How to Use BFG Repo Cleaner in Git for Fast History Cleanup

Use bfg by running it on a bare clone of your Git repo to remove unwanted files or sensitive data from history. After running bfg, run git reflog expire --expire=now --all and git gc --prune=now --aggressive to clean up and finalize the changes.
📐

Syntax

The basic syntax of BFG Repo Cleaner involves running the bfg command with options on a bare Git repository clone. You specify what to remove or replace using flags like --delete-files or --replace-text.

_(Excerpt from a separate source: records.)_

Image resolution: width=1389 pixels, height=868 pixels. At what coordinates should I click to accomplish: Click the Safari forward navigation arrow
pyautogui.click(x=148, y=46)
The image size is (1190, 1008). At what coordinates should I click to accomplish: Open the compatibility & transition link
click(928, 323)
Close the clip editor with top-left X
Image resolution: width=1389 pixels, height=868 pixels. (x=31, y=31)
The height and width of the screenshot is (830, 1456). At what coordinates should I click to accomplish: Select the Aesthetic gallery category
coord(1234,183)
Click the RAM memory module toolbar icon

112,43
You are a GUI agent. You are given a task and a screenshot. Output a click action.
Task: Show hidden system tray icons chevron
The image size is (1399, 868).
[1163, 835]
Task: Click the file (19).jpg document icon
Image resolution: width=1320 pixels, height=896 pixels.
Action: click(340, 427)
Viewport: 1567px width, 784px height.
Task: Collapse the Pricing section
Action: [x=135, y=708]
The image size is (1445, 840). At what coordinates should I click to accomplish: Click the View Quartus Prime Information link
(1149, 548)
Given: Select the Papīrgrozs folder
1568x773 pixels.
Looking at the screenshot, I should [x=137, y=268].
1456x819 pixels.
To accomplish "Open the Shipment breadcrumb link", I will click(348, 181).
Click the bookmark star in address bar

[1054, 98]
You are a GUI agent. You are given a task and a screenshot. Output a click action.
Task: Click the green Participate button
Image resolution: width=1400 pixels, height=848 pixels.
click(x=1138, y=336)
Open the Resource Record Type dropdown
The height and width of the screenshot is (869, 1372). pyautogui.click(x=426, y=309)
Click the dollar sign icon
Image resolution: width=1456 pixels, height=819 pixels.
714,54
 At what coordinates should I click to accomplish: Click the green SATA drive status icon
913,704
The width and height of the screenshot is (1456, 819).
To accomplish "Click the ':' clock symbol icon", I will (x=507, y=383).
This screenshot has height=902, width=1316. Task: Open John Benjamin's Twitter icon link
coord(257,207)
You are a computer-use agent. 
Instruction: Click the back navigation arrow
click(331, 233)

After running BFG, you must run Git commands to clean and compress the repository.

bash
bfg [options] <repo.git>

git reflog expire --expire=now --all
git gc --prune=now --aggressive
💻

Example

This example shows how to remove all files named passwords.txt from the entire Git history using BFG.

bash
git clone --mirror https://github.com/user/repo.git
bfg --delete-files passwords.txt repo.git
cd repo.git
git reflog expire --expire=now --all
git gc --prune=now --aggressive
git push --force
Output
Using repo.git Found 1 file to delete Deleted files: passwords.txt Deleted 1 file Git reflog expired and garbage collected Forced push to remote repository
⚠️

Common Pitfalls

  • Not cloning the repo as a bare mirror: BFG requires a bare clone (git clone --mirror), not a normal clone.
  • Forgetting to run git reflog expire and git gc after BFG: This step finalizes the cleanup.
  • Not force pushing the cleaned repo: You must use git push --force to overwrite remote history.
  • Running BFG on a non-bare repo can cause errors or incomplete cleaning.
bash
Wrong:
git clone https://github.com/user/repo.git
bfg --delete-files passwords.txt repo

Right:
git clone --mirror https://github.com/user/repo.git
bfg --delete-files passwords.txt repo.git
📊

Quick Reference

CommandDescription
git clone --mirror Create a bare mirror clone for BFG
bfg --delete-files Remove files from history
bfg --replace-text Replace text patterns in history
git reflog expire --expire=now --allExpire reflog to allow cleanup
git gc --prune=now --aggressiveGarbage collect and compress repo
git push --forceForce push cleaned history to remote

Key Takeaways

Always clone your repo with --mirror before using BFG.
Run git reflog expire and git gc after BFG to finalize cleanup.
Use --delete-files or --replace-text options to specify what to clean.
Force push the cleaned repo to update the remote history.
BFG is much faster and simpler than git filter-branch for cleaning history.